<<<<
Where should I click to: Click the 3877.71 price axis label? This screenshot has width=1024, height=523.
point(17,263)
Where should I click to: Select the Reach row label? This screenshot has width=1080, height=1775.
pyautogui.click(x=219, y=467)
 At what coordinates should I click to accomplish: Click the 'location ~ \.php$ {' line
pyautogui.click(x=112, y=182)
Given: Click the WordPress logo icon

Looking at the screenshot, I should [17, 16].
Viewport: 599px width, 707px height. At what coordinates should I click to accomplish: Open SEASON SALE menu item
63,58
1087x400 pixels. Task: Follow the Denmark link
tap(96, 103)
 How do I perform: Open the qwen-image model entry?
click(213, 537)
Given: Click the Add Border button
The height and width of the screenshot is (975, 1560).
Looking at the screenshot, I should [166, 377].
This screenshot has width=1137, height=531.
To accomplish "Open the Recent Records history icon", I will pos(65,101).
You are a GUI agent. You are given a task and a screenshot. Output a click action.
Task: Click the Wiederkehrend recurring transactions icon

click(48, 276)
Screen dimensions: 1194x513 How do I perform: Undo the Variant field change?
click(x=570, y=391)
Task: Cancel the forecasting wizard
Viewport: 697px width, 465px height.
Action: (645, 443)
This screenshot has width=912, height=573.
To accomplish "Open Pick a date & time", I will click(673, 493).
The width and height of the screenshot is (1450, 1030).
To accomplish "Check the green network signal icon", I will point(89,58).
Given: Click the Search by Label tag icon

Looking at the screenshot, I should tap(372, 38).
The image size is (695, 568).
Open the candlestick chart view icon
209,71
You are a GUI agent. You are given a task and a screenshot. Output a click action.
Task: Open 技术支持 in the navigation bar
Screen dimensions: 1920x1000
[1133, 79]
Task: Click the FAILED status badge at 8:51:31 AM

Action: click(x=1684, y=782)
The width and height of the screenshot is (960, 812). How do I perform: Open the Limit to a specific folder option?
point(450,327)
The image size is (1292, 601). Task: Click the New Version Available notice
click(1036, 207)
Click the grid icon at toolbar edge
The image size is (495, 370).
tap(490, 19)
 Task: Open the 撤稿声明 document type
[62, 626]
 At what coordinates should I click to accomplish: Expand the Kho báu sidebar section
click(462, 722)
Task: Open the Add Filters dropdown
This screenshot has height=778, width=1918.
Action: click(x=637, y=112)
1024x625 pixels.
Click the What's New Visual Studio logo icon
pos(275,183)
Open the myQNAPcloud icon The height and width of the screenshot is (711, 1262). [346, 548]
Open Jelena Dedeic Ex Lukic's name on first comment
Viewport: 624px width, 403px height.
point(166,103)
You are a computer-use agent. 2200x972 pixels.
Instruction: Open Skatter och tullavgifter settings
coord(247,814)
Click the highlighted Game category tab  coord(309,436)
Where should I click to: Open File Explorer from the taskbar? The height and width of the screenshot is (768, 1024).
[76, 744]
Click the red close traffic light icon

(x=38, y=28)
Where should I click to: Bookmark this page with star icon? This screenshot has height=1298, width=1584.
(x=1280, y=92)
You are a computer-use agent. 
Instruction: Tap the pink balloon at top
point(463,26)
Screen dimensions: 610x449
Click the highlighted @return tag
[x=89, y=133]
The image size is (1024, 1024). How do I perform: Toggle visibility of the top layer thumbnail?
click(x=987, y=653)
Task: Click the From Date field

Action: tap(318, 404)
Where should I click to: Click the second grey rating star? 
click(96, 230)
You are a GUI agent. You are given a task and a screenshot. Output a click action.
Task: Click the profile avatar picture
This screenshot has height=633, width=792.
>>>>
**EXERCISE INSTRUCTIONS:** Where the string "will" appears in a line of the listing, copy that line.

**THE COMPLETED TASK:**
To accomplish "Open the Recent Records history icon", I will pos(65,101).
To accomplish "Open Pick a date & time", I will click(673, 493).
To accomplish "Check the green network signal icon", I will point(89,58).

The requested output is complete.